Rewrite the records starting with the line that contains "The image size is (1360, 445)." and going on through the line that contains "Click the left handle of timeline zoom slider", replacing "left handle" with "right handle" and leaving everything else as is. Give only those lines.

[Input rows]

--

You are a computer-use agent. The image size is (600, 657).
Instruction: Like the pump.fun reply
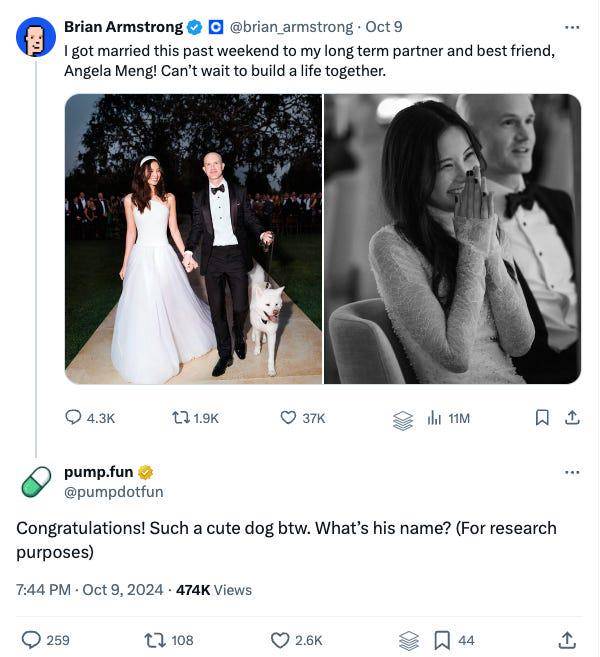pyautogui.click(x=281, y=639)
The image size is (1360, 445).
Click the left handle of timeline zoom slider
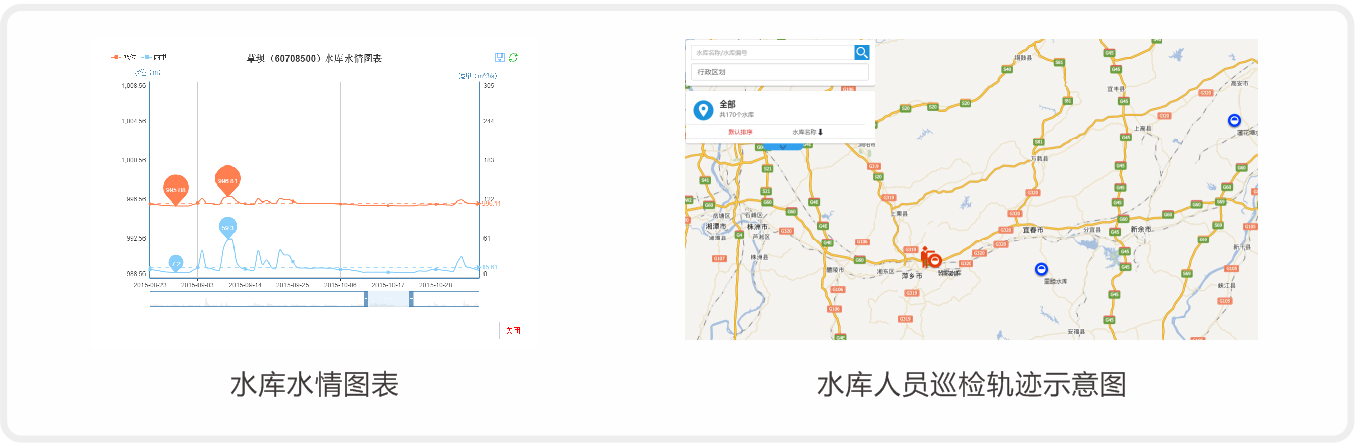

--

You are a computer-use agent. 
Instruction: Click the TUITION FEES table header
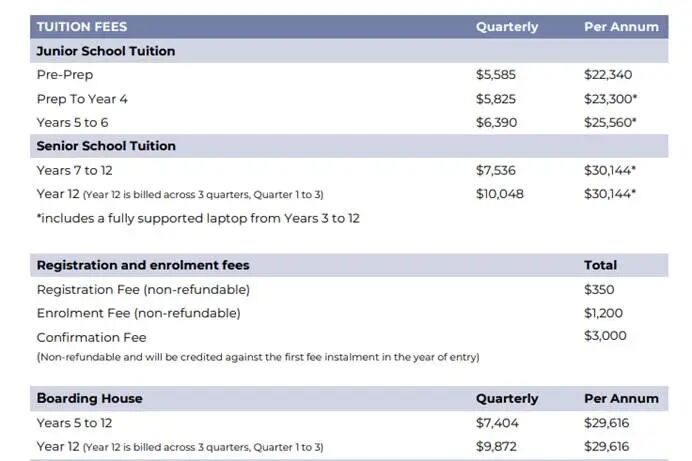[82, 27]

--

[Expected output]
The image size is (1360, 445).
Click the right handle of timeline zoom slider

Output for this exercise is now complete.